[Stored entries from a collection]
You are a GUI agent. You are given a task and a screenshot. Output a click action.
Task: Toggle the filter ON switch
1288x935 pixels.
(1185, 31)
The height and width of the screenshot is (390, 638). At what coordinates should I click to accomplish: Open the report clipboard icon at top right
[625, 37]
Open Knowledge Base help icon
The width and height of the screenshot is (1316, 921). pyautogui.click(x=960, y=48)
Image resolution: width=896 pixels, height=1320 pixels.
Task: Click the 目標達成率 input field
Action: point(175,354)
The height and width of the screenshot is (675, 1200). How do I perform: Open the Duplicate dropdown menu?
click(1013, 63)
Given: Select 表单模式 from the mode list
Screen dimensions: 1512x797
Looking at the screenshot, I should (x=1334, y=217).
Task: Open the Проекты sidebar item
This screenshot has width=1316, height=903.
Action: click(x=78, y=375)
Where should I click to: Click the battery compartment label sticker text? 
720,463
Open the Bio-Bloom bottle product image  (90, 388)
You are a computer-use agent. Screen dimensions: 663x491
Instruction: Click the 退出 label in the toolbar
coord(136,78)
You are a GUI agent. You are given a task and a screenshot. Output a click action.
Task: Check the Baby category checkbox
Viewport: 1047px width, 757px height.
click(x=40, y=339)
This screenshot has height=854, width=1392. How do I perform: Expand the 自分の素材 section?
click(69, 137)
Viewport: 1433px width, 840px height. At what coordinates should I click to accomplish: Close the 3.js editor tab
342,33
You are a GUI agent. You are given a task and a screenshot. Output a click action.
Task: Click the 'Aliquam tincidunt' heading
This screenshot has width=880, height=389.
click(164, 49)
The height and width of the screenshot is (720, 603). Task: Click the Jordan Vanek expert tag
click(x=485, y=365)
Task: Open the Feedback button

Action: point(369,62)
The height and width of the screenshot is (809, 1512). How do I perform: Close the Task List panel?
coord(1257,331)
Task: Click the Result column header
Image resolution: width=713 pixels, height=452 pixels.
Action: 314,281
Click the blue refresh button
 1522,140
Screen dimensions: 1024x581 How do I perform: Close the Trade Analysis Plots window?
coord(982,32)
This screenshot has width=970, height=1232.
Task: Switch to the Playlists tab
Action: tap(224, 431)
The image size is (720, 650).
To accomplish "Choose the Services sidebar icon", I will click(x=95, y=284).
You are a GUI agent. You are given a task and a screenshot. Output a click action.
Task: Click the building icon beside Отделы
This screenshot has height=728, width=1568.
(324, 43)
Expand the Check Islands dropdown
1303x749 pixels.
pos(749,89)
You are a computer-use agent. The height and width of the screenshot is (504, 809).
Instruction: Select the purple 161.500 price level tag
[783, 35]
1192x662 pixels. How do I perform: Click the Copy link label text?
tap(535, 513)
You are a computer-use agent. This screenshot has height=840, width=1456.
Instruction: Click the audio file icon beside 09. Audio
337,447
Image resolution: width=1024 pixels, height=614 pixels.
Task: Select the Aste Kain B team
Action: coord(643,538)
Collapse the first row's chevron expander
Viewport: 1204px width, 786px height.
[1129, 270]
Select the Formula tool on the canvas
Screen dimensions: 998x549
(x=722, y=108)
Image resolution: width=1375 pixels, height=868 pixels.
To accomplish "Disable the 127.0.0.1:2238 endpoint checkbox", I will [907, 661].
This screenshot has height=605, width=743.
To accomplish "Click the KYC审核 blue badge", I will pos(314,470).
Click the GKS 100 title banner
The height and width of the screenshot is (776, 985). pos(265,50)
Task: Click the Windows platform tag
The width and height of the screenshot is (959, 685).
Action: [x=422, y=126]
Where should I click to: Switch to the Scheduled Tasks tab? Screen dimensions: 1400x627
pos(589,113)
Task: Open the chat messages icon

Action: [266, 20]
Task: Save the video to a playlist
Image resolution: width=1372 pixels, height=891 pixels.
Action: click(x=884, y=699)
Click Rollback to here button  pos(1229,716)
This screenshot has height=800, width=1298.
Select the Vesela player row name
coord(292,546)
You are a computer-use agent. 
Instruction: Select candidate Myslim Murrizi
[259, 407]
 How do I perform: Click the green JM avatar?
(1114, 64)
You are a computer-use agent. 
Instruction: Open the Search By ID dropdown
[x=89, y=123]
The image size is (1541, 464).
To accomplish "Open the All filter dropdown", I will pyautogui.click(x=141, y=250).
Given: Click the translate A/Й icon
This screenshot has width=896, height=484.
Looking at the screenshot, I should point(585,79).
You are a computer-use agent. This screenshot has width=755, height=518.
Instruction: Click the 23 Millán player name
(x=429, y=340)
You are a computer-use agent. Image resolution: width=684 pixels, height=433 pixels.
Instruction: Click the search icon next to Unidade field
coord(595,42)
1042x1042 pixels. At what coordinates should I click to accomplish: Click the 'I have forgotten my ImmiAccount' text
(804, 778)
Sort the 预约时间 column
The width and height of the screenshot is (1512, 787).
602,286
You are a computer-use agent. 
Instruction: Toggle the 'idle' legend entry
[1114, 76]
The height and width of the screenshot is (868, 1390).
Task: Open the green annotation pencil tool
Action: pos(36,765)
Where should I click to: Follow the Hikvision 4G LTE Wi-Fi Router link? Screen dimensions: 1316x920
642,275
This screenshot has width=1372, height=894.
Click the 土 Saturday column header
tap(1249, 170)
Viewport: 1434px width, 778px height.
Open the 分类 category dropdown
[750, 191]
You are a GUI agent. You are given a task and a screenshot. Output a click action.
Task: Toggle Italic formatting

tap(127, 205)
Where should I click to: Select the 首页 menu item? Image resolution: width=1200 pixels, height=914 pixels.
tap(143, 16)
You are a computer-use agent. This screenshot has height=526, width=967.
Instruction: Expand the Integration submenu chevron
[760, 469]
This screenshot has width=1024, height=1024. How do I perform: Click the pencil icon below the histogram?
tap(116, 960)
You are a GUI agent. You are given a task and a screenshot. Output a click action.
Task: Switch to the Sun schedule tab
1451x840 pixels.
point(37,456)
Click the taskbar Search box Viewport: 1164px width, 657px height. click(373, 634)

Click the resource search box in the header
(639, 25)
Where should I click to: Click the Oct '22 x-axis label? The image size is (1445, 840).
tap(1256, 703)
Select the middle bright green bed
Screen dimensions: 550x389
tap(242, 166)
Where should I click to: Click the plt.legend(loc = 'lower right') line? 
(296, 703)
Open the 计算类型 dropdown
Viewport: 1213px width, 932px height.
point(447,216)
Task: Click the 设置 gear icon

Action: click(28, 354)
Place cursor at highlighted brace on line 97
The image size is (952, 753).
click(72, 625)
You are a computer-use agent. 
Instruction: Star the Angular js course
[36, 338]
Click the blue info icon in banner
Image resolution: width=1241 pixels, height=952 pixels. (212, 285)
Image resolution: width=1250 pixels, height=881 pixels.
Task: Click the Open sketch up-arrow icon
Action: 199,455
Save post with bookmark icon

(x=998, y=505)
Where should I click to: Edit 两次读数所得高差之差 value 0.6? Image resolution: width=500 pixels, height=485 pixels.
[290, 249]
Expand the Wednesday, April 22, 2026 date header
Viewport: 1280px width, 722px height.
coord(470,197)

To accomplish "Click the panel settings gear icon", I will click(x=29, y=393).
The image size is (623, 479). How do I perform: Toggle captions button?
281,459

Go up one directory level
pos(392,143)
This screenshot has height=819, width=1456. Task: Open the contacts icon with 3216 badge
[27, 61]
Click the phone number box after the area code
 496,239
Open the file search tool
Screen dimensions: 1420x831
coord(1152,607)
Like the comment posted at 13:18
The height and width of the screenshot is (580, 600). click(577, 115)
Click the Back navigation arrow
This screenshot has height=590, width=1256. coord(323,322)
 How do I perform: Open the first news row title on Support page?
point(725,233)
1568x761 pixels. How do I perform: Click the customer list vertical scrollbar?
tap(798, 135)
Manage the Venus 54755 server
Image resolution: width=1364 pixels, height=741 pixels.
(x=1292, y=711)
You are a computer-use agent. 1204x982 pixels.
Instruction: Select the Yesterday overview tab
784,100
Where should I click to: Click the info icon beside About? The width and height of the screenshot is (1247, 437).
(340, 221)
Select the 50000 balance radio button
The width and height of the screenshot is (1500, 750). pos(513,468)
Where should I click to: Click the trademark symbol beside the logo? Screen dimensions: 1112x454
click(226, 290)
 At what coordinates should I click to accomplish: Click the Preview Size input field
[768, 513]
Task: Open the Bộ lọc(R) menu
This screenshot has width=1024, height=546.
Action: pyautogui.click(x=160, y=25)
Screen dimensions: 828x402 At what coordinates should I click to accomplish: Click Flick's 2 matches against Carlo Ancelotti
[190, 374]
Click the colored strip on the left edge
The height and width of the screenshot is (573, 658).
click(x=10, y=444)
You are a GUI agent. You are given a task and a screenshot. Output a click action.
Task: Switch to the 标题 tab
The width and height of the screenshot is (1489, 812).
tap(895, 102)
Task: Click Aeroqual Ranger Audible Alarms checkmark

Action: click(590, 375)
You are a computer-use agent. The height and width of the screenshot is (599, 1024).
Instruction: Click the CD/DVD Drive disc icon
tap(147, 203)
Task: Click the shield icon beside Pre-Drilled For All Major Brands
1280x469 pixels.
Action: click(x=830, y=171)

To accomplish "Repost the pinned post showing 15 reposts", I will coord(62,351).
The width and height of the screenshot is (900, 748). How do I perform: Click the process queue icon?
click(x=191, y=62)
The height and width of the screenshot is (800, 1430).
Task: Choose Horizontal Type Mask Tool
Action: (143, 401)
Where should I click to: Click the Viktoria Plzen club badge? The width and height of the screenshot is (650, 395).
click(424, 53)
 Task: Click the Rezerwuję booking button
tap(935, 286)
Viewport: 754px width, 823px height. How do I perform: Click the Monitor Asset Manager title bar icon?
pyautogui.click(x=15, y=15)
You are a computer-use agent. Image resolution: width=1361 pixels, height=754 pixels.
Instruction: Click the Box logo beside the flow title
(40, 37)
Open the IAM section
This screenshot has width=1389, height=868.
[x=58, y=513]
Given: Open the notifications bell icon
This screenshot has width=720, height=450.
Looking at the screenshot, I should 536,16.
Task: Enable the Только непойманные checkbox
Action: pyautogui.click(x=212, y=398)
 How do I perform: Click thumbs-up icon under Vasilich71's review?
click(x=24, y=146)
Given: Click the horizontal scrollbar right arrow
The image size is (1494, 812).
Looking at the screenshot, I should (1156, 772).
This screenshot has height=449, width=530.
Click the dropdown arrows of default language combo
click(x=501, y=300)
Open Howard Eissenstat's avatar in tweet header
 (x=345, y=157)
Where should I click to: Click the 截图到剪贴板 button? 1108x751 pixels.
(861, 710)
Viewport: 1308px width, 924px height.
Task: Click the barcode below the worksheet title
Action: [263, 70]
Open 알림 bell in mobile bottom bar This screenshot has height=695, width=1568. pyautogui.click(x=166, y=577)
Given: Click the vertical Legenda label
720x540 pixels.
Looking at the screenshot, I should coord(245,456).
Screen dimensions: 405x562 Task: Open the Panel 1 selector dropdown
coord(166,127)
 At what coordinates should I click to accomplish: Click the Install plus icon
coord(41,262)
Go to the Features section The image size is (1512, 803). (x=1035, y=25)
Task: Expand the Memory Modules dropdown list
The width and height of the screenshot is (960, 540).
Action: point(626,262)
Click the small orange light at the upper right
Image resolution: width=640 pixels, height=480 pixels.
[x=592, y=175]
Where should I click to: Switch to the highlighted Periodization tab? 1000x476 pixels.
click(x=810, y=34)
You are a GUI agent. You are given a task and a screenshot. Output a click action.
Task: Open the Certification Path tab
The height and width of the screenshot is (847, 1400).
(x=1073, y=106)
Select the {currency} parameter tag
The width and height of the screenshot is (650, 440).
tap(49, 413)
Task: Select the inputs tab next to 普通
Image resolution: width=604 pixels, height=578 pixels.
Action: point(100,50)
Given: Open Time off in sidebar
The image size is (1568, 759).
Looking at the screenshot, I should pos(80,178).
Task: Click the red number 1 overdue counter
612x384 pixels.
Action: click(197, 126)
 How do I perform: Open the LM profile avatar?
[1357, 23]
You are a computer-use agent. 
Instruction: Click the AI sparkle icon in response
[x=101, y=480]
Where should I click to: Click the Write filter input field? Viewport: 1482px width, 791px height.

WHAT THIS TASK INVOLVES
Please write out again everything from the line containing "Open the 计算类型 dropdown" down to the line containing "This screenshot has height=590, width=1256.", swapping "gear icon" for "cog icon" and keeping all else unchanged.

EXERCISE SOLUTION
Open the 计算类型 dropdown
Viewport: 1213px width, 932px height.
point(447,216)
Task: Click the 设置 cog icon

Action: click(28, 354)
Place cursor at highlighted brace on line 97
The image size is (952, 753).
click(72, 625)
You are a computer-use agent. 
Instruction: Star the Angular js course
[36, 338]
Click the blue info icon in banner
Image resolution: width=1241 pixels, height=952 pixels. (212, 285)
Image resolution: width=1250 pixels, height=881 pixels.
Task: Click the Open sketch up-arrow icon
Action: 199,455
Save post with bookmark icon

(x=998, y=505)
Where should I click to: Edit 两次读数所得高差之差 value 0.6? Image resolution: width=500 pixels, height=485 pixels.
[290, 249]
Expand the Wednesday, April 22, 2026 date header
Viewport: 1280px width, 722px height.
coord(470,197)

To accomplish "Click the panel settings cog icon", I will click(x=29, y=393).
The image size is (623, 479). How do I perform: Toggle captions button?
281,459

Go up one directory level
pos(392,143)
This screenshot has height=819, width=1456. Task: Open the contacts icon with 3216 badge
[27, 61]
Click the phone number box after the area code
 496,239
Open the file search tool
Screen dimensions: 1420x831
coord(1152,607)
Like the comment posted at 13:18
The height and width of the screenshot is (580, 600). click(577, 115)
Click the Back navigation arrow
This screenshot has height=590, width=1256. coord(323,322)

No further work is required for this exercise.